The return of PASOK

The announcement of PASOK’s policy program inspired hope among Greece’s lower-income groups. Meanwhile, EU criticism of the country’s deficit data on Tuesday raised hopes among those who want to see the government adapting to economic policy guidelines from Brussels. The two hopes are incompatible. There is no way that the paradox can be reconciled. However, PASOK is no stranger to deft political maneuvering, regardless of the consequences. Finance Minister Giorgos Papaconstantinou had European officials tearing their hair out, saying that the budget deficit will stand at 12.5 percent at the end of the year. Papaconstantinou attributed the mess to the poor handling of his conservative predecessors, but he will most likely include in fiscal 2009 handouts promised by his party during the election campaign.
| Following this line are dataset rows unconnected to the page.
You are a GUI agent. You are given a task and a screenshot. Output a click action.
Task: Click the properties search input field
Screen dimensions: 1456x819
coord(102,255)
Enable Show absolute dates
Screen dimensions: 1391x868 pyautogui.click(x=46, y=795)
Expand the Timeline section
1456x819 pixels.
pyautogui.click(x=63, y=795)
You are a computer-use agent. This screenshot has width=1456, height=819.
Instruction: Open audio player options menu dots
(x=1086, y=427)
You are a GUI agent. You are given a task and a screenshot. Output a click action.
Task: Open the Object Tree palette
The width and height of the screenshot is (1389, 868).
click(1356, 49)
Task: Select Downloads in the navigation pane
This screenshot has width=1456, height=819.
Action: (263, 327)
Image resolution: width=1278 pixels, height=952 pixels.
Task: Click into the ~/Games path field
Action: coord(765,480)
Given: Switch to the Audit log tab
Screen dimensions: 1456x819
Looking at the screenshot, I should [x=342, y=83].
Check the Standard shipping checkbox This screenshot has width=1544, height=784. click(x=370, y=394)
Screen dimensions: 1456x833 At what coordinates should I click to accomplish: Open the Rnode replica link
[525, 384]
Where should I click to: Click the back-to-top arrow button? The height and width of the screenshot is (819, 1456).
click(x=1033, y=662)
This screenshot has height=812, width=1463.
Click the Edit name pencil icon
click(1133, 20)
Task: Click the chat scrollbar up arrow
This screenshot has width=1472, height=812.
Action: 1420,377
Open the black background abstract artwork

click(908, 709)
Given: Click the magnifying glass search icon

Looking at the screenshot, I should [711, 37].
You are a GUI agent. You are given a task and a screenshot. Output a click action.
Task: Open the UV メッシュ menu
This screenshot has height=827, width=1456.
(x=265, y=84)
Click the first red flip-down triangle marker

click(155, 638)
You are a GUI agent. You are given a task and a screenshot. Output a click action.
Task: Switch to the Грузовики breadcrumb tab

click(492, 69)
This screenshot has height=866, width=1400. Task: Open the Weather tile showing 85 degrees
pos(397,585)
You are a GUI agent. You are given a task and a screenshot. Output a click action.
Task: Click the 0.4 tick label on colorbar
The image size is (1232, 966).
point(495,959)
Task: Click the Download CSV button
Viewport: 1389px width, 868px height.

Without the weight of extraordinary costs in 2010, the deficit will be trimmed – perhaps not to 4 percent and not through the EU-demanded structural economic measures. As a result, and save unforeseen international economic developments, PASOK will manage to come across as an effective government. Most certainly, the Socialists will not allow their political rivals or the media to shape the agenda. The crackdown on the privileged was pledged before the elections and was once again confirmed during the announcement of PASOK’s policy program. Meanwhile, there is the confrontation on a political level. In his address Sunday, Deputy Premier Theodoros Pangalos stated the government’s determination to use «political procedures and apportion political responsibilities.» This means that senior conservative cadres, currently MPs or not, will be grilled by parliamentary committees. PASOK is back with all its political mastery. It will do all it can to tarnish the elite that held power in the previous years. That should be a good lesson for ND officials who never stopped undermining each other during their days in power.